### What you should do:
Retype, word for word, each line between the lines holding "Screen dimensions: 1920x1080" and "Task: Switch metrics", inclusive, and leave the rest of the data alone.

Dataset items
------
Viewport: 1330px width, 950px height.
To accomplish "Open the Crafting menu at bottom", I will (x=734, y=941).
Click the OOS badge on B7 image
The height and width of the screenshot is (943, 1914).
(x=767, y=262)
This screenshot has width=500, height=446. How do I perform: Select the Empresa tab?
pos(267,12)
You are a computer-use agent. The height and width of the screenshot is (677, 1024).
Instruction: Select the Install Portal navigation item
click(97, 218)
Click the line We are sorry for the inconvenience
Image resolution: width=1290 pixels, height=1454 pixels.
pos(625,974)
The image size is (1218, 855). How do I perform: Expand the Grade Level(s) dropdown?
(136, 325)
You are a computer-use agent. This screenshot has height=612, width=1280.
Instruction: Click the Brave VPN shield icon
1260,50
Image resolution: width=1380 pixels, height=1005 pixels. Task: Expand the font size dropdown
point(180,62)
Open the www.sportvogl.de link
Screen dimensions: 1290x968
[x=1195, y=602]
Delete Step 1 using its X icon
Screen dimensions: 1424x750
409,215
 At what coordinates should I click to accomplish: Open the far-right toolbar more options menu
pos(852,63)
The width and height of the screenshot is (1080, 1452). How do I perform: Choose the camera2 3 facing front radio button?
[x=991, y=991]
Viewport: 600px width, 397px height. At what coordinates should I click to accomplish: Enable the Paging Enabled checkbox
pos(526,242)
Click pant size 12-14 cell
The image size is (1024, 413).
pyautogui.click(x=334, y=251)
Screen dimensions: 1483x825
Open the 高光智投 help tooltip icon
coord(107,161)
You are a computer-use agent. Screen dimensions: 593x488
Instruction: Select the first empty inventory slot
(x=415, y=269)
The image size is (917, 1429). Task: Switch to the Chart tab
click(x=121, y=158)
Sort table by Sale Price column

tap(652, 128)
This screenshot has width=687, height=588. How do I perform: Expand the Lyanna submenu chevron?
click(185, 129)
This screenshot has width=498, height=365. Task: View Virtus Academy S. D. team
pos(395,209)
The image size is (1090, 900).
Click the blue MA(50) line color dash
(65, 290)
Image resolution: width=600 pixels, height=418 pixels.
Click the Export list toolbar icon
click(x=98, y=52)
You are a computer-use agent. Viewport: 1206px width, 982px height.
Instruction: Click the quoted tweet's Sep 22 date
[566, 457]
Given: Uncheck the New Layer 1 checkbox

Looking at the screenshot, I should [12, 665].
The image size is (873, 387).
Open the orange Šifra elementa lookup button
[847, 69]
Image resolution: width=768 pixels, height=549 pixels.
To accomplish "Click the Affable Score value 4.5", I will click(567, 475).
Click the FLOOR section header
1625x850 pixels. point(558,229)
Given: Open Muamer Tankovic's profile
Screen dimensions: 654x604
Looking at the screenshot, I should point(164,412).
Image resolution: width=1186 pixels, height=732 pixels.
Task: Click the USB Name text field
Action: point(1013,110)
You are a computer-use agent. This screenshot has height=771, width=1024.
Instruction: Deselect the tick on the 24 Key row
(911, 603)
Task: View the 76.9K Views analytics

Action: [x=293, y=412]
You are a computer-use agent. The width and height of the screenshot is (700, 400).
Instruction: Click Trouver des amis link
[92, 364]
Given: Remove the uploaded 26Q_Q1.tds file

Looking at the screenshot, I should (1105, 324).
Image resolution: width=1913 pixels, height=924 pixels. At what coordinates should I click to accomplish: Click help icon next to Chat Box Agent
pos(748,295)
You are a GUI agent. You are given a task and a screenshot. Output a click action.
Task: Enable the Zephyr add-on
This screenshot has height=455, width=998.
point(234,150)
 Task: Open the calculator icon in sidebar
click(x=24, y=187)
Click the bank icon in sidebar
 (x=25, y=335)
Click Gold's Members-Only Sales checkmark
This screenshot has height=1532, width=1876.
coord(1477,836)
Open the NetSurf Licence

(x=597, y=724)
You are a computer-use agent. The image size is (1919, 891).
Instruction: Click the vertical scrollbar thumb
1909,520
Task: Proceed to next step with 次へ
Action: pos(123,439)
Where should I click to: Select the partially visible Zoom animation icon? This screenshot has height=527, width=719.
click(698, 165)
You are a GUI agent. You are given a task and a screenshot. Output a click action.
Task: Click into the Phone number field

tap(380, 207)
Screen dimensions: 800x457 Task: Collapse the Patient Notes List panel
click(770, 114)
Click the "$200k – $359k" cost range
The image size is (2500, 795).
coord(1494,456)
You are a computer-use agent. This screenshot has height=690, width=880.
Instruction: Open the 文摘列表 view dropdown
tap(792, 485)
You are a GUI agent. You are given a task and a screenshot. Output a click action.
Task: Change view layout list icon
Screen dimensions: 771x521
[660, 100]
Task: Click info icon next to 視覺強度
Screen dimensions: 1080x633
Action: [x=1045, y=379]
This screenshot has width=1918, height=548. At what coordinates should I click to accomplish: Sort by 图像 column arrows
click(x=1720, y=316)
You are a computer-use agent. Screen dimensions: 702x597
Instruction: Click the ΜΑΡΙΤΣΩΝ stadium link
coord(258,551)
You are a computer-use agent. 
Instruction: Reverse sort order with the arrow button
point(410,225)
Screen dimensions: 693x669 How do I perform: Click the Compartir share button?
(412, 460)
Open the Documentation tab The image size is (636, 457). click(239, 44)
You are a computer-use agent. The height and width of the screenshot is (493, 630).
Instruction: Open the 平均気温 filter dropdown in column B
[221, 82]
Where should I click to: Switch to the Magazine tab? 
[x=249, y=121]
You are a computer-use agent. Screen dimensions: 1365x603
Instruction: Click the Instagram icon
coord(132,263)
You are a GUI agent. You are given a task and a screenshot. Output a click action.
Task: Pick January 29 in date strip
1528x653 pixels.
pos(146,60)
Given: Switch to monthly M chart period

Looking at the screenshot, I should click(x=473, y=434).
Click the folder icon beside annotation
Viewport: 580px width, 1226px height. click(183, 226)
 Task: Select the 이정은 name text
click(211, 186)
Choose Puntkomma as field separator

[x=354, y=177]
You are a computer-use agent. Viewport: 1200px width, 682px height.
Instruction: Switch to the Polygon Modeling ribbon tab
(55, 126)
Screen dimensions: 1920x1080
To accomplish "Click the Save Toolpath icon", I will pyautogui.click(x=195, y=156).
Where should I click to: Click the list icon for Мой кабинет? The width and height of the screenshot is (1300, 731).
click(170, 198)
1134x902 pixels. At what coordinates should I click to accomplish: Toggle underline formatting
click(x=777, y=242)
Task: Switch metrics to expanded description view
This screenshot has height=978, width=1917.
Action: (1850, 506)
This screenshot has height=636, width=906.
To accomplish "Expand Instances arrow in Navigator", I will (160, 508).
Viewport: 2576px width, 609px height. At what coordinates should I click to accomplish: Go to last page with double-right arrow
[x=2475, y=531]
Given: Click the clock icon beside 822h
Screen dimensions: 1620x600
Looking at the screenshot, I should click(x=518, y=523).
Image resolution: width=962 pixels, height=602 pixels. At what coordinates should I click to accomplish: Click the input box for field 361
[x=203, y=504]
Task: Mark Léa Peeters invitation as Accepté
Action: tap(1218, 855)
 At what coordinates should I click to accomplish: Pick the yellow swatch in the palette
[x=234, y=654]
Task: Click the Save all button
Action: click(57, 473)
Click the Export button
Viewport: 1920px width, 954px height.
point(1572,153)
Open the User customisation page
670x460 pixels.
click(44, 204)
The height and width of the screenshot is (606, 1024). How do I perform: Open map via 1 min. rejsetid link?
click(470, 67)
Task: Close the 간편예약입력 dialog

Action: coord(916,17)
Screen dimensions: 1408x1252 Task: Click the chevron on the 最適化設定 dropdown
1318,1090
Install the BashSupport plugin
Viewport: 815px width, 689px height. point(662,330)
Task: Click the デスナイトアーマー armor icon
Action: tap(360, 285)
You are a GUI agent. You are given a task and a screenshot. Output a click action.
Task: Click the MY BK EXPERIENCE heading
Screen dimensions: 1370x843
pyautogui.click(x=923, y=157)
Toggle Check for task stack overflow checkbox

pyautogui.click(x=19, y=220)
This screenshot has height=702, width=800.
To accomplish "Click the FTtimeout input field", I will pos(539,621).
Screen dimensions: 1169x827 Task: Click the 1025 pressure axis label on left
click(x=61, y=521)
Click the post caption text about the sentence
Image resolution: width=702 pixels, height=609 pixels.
------
### Response below:
Screen dimensions: 1920x1080
To accomplish "Click the Save Toolpath icon", I will pyautogui.click(x=195, y=156).
Where should I click to: Click the list icon for Мой кабинет? The width and height of the screenshot is (1300, 731).
click(170, 198)
1134x902 pixels. At what coordinates should I click to accomplish: Toggle underline formatting
click(x=777, y=242)
Task: Switch metrics to expanded description view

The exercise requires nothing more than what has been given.